Globalport 900, Inc.
- Company type: Public
- Traded as: PSE: PORT
- Industry: Ports industry
- Founded: May 1, 1933; 93 years ago as the Metropolitan Insurance Company December 7, 2011; 14 years ago as Globalport 900
- Headquarters: Pasig, Metro Manila, Philippines
- Services: Seaport operations
- Subsidiaries: Globalport Terminals, Inc.
- Website: www.globalport900.com

= Globalport 900 =

Philippine port operator company

Globalport 900, Inc. is a port operating company based in the Philippines.

==History==
Globalport 900, Inc. was originally an insurance company known as Metropolitan Insurance Company (MIC). MIC became a holding company named MIC Holdings Corporation in 1999.

In 2011, MIC Holdings Corporation, ran by the Antonio Cojuangco Jr., was acquired by Sultan 900 Capital Inc. of Mikee Romero. The MIC holdings company became Globalport 900.
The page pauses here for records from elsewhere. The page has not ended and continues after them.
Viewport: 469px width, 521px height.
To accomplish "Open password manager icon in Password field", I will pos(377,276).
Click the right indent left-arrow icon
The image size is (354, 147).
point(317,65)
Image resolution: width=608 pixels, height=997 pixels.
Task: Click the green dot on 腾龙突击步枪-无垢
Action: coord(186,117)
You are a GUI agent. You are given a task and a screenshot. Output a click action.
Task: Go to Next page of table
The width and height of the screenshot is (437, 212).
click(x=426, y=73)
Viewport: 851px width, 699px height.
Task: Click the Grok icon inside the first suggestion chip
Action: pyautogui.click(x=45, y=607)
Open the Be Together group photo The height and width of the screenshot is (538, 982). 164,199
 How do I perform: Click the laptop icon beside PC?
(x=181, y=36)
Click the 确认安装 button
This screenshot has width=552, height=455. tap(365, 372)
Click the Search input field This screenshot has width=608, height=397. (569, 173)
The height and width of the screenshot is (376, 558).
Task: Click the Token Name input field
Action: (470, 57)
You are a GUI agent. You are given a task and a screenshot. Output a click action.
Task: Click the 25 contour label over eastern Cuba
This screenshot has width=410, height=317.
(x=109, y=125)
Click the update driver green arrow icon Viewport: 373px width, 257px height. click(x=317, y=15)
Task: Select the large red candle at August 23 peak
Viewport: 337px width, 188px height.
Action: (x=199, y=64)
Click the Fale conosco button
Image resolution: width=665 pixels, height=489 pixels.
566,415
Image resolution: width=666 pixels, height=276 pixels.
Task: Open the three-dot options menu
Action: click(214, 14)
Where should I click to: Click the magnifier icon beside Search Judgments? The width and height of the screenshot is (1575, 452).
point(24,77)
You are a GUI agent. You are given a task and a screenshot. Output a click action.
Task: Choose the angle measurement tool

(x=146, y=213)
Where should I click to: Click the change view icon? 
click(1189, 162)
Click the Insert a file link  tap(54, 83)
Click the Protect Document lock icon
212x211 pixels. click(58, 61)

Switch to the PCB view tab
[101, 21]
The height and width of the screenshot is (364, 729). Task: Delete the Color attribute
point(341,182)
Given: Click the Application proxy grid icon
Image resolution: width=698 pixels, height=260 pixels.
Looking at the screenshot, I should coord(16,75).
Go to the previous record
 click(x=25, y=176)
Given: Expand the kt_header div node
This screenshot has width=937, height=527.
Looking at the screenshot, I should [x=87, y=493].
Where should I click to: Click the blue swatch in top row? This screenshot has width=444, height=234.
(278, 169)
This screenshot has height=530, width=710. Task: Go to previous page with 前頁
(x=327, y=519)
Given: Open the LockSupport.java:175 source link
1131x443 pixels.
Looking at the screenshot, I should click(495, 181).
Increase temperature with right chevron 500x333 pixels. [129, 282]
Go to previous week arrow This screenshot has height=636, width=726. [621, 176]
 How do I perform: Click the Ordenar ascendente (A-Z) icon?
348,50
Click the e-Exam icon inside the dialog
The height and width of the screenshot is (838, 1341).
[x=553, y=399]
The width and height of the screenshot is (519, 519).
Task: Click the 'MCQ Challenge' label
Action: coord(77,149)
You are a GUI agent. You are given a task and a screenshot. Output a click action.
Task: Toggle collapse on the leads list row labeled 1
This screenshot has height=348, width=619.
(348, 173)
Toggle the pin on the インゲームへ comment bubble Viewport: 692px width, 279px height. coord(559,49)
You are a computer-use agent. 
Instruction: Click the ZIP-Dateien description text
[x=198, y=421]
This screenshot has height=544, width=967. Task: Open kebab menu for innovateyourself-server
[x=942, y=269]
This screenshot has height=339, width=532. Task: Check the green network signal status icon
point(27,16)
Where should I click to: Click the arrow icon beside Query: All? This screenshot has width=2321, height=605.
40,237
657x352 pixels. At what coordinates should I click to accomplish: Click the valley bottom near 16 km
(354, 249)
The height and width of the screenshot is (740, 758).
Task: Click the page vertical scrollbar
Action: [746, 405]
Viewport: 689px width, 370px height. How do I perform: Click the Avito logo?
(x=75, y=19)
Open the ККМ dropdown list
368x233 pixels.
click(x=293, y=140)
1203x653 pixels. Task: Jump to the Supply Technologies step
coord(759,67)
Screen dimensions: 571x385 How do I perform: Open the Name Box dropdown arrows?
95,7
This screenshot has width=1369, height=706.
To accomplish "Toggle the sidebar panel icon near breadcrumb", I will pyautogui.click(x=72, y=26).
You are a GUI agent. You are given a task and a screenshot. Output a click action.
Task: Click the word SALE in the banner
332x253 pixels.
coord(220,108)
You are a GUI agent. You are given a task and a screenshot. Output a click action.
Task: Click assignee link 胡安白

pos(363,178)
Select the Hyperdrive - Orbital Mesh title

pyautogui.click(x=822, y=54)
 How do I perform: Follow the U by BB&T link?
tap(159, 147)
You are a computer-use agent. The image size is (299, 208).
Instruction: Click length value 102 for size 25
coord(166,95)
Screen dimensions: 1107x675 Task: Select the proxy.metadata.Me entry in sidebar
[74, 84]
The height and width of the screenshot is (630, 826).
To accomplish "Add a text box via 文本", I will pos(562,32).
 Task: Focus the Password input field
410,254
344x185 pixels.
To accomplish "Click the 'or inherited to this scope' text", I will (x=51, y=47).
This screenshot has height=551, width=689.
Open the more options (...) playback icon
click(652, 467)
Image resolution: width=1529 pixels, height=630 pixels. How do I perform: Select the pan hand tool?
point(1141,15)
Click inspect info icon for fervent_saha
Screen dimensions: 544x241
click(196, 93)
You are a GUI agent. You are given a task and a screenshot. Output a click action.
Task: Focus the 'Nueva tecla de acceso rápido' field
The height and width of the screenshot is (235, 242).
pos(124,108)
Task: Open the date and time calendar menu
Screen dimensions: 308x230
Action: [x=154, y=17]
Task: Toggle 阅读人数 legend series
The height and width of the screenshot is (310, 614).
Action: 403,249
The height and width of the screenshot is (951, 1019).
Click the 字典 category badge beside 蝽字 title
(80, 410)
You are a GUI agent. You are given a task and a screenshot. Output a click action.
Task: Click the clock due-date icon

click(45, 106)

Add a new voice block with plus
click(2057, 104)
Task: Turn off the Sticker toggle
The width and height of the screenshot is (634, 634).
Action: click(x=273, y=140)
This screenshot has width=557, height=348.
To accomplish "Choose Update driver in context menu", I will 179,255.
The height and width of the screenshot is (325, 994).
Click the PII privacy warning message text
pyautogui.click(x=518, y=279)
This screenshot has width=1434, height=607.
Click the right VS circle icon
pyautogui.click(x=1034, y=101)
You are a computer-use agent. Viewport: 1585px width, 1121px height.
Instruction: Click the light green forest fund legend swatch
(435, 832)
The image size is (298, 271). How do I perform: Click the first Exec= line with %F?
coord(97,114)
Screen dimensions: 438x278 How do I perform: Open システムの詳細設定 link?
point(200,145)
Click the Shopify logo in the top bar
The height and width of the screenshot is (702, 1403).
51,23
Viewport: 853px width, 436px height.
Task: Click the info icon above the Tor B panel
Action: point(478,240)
Globalport inherited MIC's listing in the Philippine Stock Exchange. However its listing was suspended in 2014 and became dormant in 2017. It remains dormant as of 2022.

==Ports==
Under its subsidiary Globalport Terminals, Inc. the company operates the following ports

- Port of Nasipit
- Port of Bacolod
- Port of Tagbilaran
- Port of Davao
- Port of Iligan
- Port of Matnog
- Port of Ozamiz
- Port of Pulupandan
- Port of Surigao
- Port of Tacloban
- Port of Zamboanga

==Sports==
Globalport 900 has a basketball team at the Philippine Basketball Association, the NorthPort Batang Pier. The GlobalPort Polo Team also bears the name of the company.